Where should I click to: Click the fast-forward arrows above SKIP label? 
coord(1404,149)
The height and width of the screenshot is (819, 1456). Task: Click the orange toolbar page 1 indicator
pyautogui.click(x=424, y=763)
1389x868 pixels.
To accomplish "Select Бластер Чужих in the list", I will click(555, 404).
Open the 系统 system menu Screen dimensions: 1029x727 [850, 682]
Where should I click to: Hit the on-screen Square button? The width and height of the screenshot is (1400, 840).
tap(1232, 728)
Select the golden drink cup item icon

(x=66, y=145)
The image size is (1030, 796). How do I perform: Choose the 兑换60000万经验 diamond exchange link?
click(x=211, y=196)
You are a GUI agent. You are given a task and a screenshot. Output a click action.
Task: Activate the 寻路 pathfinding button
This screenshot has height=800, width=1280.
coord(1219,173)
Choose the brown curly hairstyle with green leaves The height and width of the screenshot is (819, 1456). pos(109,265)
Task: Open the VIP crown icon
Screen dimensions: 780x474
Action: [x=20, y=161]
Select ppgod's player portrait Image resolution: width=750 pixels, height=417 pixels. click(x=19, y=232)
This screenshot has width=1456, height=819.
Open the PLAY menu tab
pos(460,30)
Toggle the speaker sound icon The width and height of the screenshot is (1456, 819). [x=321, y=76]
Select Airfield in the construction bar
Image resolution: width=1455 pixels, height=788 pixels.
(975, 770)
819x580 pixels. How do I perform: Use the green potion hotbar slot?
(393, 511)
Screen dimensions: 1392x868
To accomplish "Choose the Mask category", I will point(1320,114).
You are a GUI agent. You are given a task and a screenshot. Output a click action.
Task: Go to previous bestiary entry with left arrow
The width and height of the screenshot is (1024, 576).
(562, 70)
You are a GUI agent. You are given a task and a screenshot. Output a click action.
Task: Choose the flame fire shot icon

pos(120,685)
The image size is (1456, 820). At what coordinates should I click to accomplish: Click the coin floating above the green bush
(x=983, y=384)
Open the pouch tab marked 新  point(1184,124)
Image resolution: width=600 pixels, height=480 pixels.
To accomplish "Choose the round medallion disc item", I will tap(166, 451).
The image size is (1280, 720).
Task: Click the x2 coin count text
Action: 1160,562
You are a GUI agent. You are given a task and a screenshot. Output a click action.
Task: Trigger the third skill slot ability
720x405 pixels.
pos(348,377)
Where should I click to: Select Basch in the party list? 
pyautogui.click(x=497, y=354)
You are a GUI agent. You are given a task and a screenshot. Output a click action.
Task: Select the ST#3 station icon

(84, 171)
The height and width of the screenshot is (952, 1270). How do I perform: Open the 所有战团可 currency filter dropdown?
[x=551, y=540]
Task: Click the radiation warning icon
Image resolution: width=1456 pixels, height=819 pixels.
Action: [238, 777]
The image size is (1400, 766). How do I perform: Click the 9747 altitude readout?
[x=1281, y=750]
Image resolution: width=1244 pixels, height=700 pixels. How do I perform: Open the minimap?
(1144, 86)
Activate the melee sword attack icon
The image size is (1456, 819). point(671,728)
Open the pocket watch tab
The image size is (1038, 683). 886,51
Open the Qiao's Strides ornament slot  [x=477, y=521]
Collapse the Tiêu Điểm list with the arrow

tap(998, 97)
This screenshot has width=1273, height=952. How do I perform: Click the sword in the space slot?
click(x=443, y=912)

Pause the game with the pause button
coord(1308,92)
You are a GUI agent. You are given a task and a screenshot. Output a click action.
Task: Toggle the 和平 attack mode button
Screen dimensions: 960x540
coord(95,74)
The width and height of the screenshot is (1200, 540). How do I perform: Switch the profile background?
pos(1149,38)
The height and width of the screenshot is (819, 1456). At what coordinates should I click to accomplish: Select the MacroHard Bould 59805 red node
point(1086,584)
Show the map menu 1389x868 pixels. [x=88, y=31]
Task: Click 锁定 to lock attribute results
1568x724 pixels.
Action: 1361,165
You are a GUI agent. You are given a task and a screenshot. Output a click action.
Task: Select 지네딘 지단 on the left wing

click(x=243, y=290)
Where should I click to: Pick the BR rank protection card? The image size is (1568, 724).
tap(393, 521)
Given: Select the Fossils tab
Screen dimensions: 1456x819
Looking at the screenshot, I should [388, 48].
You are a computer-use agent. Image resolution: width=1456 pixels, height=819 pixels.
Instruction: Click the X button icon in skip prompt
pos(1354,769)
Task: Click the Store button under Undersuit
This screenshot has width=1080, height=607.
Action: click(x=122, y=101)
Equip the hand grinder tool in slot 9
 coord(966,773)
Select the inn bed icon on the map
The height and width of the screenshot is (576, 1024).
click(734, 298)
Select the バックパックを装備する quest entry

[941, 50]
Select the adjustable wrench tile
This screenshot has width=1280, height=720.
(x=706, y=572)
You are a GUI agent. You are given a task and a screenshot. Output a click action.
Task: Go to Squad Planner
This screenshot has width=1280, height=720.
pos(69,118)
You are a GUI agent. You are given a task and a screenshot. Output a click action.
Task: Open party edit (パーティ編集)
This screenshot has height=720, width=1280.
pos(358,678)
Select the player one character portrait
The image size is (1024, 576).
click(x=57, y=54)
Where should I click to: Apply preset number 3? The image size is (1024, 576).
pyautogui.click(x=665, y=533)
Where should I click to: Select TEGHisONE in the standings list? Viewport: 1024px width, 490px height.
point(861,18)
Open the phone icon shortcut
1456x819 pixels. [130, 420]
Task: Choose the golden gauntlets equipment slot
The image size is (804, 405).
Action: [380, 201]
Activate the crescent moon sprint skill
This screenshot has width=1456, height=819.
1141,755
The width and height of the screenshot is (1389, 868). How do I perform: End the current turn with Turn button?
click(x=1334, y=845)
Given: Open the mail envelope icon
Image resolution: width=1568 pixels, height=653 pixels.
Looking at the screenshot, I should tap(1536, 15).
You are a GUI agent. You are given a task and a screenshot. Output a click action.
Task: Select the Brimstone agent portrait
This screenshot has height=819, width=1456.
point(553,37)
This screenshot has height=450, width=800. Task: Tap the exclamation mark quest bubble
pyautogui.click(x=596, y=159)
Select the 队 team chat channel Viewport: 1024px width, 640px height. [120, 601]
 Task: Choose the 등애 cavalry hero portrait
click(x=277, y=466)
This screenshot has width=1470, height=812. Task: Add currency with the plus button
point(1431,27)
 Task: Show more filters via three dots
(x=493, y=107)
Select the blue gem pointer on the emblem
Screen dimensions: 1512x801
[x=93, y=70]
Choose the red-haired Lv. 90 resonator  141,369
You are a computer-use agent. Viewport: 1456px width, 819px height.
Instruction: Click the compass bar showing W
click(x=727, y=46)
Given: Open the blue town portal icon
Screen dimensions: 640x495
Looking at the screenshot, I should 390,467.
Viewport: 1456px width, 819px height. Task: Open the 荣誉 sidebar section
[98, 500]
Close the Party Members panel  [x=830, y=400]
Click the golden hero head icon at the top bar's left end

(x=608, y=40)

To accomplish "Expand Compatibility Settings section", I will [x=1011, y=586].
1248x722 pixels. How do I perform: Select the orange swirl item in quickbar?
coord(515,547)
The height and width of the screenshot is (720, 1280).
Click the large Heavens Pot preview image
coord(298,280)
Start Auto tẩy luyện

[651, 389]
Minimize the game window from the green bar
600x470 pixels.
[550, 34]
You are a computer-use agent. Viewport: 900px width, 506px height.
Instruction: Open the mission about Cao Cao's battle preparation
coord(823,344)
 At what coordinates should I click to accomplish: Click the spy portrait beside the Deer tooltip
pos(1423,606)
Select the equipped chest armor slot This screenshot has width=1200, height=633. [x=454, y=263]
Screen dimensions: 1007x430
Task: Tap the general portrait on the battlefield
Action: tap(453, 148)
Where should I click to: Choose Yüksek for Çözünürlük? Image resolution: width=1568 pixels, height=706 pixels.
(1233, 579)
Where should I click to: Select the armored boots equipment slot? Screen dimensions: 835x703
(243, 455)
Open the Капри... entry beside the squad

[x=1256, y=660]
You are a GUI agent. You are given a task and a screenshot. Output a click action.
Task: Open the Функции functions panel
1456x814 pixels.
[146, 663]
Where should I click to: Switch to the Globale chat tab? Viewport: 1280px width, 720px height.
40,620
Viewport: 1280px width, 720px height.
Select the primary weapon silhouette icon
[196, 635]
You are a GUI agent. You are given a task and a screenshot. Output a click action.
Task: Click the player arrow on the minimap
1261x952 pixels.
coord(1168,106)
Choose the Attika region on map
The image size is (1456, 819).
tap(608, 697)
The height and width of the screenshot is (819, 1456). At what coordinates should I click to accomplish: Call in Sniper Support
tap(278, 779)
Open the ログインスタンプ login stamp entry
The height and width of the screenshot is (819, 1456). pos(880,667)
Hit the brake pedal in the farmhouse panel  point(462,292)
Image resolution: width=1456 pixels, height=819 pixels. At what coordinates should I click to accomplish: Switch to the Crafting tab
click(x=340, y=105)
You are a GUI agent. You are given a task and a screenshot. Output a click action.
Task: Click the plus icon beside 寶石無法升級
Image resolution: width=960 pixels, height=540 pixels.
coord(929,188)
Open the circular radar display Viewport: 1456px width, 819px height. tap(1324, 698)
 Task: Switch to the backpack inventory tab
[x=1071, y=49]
==========
## Qué se pide:
¿Qué líneas del listado de arriba contienen la palabra "perform"? Indícalas todas, copiando cada una completa.

## Solución del ejercicio:
The image size is (1030, 796). How do I perform: Choose the 兑换60000万经验 diamond exchange link?
819x580 pixels. How do I perform: Use the green potion hotbar slot?
The height and width of the screenshot is (952, 1270). How do I perform: Open the 所有战团可 currency filter dropdown?
The image size is (1400, 766). How do I perform: Click the 9747 altitude readout?
Image resolution: width=1244 pixels, height=700 pixels. How do I perform: Open the minimap?
This screenshot has width=1273, height=952. How do I perform: Click the sword in the space slot?
The width and height of the screenshot is (1200, 540). How do I perform: Switch the profile background?
The width and height of the screenshot is (1389, 868). How do I perform: End the current turn with Turn button?
1248x722 pixels. How do I perform: Select the orange swirl item in quickbar?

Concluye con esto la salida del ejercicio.